__Exercise inputs__.
%%
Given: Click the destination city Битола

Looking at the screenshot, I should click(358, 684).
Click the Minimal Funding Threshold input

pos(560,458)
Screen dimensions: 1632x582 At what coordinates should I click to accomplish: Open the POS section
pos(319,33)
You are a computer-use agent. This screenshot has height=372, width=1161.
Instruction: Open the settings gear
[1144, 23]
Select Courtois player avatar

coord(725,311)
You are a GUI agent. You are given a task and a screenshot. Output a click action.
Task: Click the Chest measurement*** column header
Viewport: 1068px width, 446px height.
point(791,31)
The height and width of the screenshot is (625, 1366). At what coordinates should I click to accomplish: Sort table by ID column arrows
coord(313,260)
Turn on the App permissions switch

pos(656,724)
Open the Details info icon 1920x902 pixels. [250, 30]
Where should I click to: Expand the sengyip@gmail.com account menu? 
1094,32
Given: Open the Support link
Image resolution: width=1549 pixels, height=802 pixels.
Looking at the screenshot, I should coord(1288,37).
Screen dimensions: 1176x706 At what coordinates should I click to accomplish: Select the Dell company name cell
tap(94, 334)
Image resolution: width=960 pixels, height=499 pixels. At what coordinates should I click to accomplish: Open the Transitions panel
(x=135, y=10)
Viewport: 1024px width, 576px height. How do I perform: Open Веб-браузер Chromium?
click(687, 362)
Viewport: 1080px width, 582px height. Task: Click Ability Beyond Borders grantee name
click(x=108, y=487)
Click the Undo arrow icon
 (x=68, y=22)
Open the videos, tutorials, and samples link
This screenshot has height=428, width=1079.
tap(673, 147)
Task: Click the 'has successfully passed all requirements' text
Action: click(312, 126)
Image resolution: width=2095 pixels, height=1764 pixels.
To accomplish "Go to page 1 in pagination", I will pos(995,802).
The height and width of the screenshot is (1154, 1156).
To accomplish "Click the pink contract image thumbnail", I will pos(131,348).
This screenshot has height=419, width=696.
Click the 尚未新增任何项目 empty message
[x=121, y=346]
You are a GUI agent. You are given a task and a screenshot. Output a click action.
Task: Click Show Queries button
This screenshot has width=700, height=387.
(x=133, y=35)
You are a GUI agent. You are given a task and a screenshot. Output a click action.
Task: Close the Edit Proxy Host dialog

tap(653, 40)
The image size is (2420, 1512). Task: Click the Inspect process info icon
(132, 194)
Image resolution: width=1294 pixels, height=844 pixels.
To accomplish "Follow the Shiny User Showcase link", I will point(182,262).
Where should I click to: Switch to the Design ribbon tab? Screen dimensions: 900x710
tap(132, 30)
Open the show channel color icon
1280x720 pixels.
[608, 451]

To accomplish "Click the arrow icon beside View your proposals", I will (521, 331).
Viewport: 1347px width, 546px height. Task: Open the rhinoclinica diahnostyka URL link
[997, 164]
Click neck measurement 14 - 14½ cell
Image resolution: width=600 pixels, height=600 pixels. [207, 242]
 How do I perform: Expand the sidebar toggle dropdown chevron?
%%
__Given task__. Identify every line in the listing above that contains the word "column", treating uppercase and lowercase as different, and copy those lines.

__Solution to the problem__.
Task: Click the Chest measurement*** column header
The height and width of the screenshot is (625, 1366). At what coordinates should I click to accomplish: Sort table by ID column arrows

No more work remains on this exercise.